Aim of the exercise: Give back every record below, character for character.
** Opening Records provided block **
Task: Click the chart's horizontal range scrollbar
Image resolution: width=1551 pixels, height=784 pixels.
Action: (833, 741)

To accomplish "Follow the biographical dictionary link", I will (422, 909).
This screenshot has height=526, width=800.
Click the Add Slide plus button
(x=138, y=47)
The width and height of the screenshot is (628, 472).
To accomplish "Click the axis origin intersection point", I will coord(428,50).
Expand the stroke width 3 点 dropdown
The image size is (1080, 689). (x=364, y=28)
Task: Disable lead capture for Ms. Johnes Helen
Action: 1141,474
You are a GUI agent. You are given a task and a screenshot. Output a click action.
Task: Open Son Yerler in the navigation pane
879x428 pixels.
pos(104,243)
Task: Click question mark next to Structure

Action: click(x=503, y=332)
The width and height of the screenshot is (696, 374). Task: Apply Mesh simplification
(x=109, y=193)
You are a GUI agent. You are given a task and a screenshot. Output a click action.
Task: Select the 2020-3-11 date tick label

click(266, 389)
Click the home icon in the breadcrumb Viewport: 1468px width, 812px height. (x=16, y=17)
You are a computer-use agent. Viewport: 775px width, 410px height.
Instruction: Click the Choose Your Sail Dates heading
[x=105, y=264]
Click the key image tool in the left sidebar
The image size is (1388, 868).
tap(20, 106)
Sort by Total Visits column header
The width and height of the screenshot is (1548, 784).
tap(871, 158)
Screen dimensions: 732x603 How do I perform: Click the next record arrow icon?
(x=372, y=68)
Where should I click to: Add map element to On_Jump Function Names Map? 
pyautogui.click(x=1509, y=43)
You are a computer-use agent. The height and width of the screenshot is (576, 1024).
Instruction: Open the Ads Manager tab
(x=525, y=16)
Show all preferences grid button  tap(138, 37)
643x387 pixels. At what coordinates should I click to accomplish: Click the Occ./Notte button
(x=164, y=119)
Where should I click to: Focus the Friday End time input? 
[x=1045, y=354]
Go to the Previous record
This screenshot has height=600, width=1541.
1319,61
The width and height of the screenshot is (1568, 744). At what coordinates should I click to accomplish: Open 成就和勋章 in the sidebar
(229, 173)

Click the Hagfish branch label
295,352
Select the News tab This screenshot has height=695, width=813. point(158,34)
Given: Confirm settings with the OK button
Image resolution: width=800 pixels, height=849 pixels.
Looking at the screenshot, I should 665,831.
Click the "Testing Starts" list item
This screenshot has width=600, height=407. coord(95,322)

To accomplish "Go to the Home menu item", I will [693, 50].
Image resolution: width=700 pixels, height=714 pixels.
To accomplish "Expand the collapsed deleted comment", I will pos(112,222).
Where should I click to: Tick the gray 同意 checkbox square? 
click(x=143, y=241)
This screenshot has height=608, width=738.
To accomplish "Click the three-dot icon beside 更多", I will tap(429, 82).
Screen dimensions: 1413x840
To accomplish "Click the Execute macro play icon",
** Closing Records provided block **
Response to the task:
Task: Click the chart's horizontal range scrollbar
Image resolution: width=1551 pixels, height=784 pixels.
Action: (833, 741)

To accomplish "Follow the biographical dictionary link", I will (422, 909).
This screenshot has height=526, width=800.
Click the Add Slide plus button
(x=138, y=47)
The width and height of the screenshot is (628, 472).
To accomplish "Click the axis origin intersection point", I will coord(428,50).
Expand the stroke width 3 点 dropdown
The image size is (1080, 689). (x=364, y=28)
Task: Disable lead capture for Ms. Johnes Helen
Action: 1141,474
You are a GUI agent. You are given a task and a screenshot. Output a click action.
Task: Open Son Yerler in the navigation pane
879x428 pixels.
pos(104,243)
Task: Click question mark next to Structure

Action: click(x=503, y=332)
The width and height of the screenshot is (696, 374). Task: Apply Mesh simplification
(x=109, y=193)
You are a GUI agent. You are given a task and a screenshot. Output a click action.
Task: Select the 2020-3-11 date tick label

click(266, 389)
Click the home icon in the breadcrumb Viewport: 1468px width, 812px height. (x=16, y=17)
You are a computer-use agent. Viewport: 775px width, 410px height.
Instruction: Click the Choose Your Sail Dates heading
[x=105, y=264]
Click the key image tool in the left sidebar
The image size is (1388, 868).
tap(20, 106)
Sort by Total Visits column header
The width and height of the screenshot is (1548, 784).
tap(871, 158)
Screen dimensions: 732x603 How do I perform: Click the next record arrow icon?
(x=372, y=68)
Where should I click to: Add map element to On_Jump Function Names Map? 
pyautogui.click(x=1509, y=43)
You are a computer-use agent. The height and width of the screenshot is (576, 1024).
Instruction: Open the Ads Manager tab
(x=525, y=16)
Show all preferences grid button  tap(138, 37)
643x387 pixels. At what coordinates should I click to accomplish: Click the Occ./Notte button
(x=164, y=119)
Where should I click to: Focus the Friday End time input? 
[x=1045, y=354]
Go to the Previous record
This screenshot has height=600, width=1541.
1319,61
The width and height of the screenshot is (1568, 744). At what coordinates should I click to accomplish: Open 成就和勋章 in the sidebar
(229, 173)

Click the Hagfish branch label
295,352
Select the News tab This screenshot has height=695, width=813. point(158,34)
Given: Confirm settings with the OK button
Image resolution: width=800 pixels, height=849 pixels.
Looking at the screenshot, I should 665,831.
Click the "Testing Starts" list item
This screenshot has width=600, height=407. coord(95,322)

To accomplish "Go to the Home menu item", I will [693, 50].
Image resolution: width=700 pixels, height=714 pixels.
To accomplish "Expand the collapsed deleted comment", I will pos(112,222).
Where should I click to: Tick the gray 同意 checkbox square? 
click(x=143, y=241)
This screenshot has height=608, width=738.
To accomplish "Click the three-dot icon beside 更多", I will tap(429, 82).
Screen dimensions: 1413x840
To accomplish "Click the Execute macro play icon",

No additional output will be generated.